Но вот утром пришло наконец давно ожидаемое письмо, а в нем нежданная приписка, и Толя забыл обо всем и все бросил — поплыл.
Письмо — не из редакции, а от Максима, друга военных дней. Аспирант лесотехнического института, Максим и нынче проводит практику в их партизанской пуще и вот заехал сейчас к отцу, в свои Лозовичи, где на этой самой Быстрянке стоит мельница. Дорогой до мельницы — километров двадцать, попутных машин достаточно. Однако Толя поплыл на лодке, потому что она им с Максимом понадобится.
«Побудем денек у моего старика, — писал Максим, — и двинем на Неман, в пущу, к нам, лесовикам. Отцовская чайка — старая: она вся не стоит смолы и времени, которое надо потратить, чтобы привести ее в поря док, ну, а твою мы на обратном пути в Минск подбросим к тебе на машине, чтоб ты, как дурак, не ломал спину против течения. Плыви, писатель, гарантирую тебе тонну впечатлений для новых классических строк и часика два скуки над моей лесной писаниной. Ясно? Сердечный привет тебе от отца и Люды. Ждем».
Но особо значительной кажется Толе приписка:
«Толя, и правда, приезжай.
Люда».
Письмо лежит в вещевом мешке. Оно прочитано столько раз, что каждое слово и каждая точка стоят перед глазами, как живые. А все же хотелось бы еще разок перечитать, хотя мысли сразу же убежали далеко за рамки страниц, а чувства, взволнованные скупыми строками письма и особенно приписки, сразу же понеслись на север, туда, куда бежит Быстрянка.

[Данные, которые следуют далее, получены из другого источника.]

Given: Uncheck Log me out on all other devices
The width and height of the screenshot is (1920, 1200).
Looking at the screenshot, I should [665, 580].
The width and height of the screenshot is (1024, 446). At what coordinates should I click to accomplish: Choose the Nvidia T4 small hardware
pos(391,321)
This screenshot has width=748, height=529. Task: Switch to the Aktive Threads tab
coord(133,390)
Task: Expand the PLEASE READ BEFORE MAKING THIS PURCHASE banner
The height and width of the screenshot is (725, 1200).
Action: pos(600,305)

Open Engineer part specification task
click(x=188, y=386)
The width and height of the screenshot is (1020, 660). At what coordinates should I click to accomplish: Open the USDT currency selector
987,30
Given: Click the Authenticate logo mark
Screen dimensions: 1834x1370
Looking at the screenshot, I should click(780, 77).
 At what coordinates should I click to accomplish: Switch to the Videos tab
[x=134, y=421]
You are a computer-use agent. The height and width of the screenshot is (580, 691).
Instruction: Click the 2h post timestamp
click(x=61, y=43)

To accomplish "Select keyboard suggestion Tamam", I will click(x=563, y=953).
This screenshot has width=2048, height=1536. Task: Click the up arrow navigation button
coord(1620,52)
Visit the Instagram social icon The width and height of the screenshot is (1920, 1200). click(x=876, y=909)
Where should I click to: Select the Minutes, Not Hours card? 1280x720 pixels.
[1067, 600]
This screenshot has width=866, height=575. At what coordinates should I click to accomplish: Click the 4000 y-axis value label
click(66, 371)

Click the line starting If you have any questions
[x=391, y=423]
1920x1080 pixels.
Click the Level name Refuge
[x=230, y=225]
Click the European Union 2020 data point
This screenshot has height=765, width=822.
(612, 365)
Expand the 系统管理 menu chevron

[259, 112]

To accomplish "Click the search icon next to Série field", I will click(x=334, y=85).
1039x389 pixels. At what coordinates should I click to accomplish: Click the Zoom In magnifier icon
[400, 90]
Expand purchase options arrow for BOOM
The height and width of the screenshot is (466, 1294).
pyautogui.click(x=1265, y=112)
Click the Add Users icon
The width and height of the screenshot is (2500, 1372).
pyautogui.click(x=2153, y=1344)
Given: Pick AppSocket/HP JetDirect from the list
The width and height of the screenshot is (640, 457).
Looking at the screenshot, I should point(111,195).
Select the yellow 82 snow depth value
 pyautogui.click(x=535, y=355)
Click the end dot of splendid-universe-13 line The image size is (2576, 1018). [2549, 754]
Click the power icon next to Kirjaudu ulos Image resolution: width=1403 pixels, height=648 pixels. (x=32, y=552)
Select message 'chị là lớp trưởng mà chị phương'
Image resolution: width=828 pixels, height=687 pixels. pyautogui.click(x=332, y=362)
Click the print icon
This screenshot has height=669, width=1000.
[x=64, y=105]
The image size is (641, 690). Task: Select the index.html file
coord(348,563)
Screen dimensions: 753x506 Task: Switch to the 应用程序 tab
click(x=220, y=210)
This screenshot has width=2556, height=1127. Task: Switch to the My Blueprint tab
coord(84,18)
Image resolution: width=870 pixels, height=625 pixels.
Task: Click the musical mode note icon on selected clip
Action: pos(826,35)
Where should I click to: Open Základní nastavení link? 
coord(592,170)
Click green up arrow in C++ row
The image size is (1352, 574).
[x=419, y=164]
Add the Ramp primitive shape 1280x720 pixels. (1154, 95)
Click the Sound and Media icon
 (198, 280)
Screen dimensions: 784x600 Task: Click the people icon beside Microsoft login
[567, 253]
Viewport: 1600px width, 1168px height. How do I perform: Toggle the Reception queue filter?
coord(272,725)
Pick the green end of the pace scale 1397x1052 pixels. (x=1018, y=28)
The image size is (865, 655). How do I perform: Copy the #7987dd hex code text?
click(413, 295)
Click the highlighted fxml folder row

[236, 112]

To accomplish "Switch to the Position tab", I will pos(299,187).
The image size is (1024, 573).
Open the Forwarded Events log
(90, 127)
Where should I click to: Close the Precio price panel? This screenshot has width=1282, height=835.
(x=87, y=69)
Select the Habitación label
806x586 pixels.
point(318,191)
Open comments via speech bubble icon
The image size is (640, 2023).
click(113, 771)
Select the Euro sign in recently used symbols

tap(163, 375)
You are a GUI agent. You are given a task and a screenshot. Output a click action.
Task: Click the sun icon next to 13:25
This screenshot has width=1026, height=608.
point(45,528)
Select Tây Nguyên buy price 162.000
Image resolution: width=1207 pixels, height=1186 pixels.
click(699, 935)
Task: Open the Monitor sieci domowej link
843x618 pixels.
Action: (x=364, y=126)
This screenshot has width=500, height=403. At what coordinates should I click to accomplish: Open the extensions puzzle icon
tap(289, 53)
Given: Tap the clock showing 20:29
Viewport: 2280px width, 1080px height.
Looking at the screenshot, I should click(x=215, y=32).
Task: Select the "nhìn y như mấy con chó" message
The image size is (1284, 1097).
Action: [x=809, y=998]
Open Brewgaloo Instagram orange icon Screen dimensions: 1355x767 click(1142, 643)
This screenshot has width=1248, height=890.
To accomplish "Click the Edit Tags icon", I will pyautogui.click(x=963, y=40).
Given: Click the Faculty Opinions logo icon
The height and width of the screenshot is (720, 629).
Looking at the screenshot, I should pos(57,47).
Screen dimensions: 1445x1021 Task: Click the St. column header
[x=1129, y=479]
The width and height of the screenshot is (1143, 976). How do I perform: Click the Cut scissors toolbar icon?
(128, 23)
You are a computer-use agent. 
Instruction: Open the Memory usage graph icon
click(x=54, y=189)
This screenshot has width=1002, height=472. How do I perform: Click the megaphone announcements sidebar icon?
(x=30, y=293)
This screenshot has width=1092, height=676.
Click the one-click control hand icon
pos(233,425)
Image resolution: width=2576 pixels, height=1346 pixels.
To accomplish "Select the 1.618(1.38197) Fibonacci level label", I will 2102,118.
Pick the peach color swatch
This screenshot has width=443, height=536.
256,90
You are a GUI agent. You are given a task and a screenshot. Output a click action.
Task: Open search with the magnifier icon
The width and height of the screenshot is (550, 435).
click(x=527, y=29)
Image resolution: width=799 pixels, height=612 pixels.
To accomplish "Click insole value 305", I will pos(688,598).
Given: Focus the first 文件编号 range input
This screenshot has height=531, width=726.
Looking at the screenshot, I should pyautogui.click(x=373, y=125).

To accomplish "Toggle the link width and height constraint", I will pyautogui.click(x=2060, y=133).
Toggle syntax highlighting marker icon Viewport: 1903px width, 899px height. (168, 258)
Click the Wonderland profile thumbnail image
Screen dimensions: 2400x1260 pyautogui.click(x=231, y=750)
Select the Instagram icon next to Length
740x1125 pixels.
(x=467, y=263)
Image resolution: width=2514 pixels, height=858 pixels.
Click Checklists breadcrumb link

И Толя спешит вслед за ними. Не хочет даже присесть на корме: ведь стоя — скорее, особенно если помогать течению шестом.
Вода — прозрачная, стремительная — с гор… Ну, не с гор, а оттуда, где живописно раскинулись холмы Новогрудской возвышенности, где прохладный шум густолистых дубов и кленов и золотой горячий шепот спелого колоса. Хорош он, этот уголок Западной Белоруссии. Только очень уж петляет Быстрянка, суетится, ища прохода. А Толе хотелось бы, чтобы дорога была прямая, самая короткая. Туда, где родные люди, где мельница неустанно повторяет одно имя, одно прекрасное слово:
— Люда, Люда, Люда…
Представление это — не новое, книжное. Да что поделаешь — Толя когда-то читал рассказ Пруса о том, как где-то в Польше стояла над речкой такая же, как в Лозовичах, деревянная мельница, а у мельника была дочка, имя которой с нежностью повторяли трудолюбивые жернова… Там была Магда, а здесь — Люда, младшая сестра Максима, единственная дочь дядьки. Антося Нагорного, партизанского деда из наднеманской деревушки, которого после войны послали в Лозовичи заведовать старой, некогда купеческой, мельницей.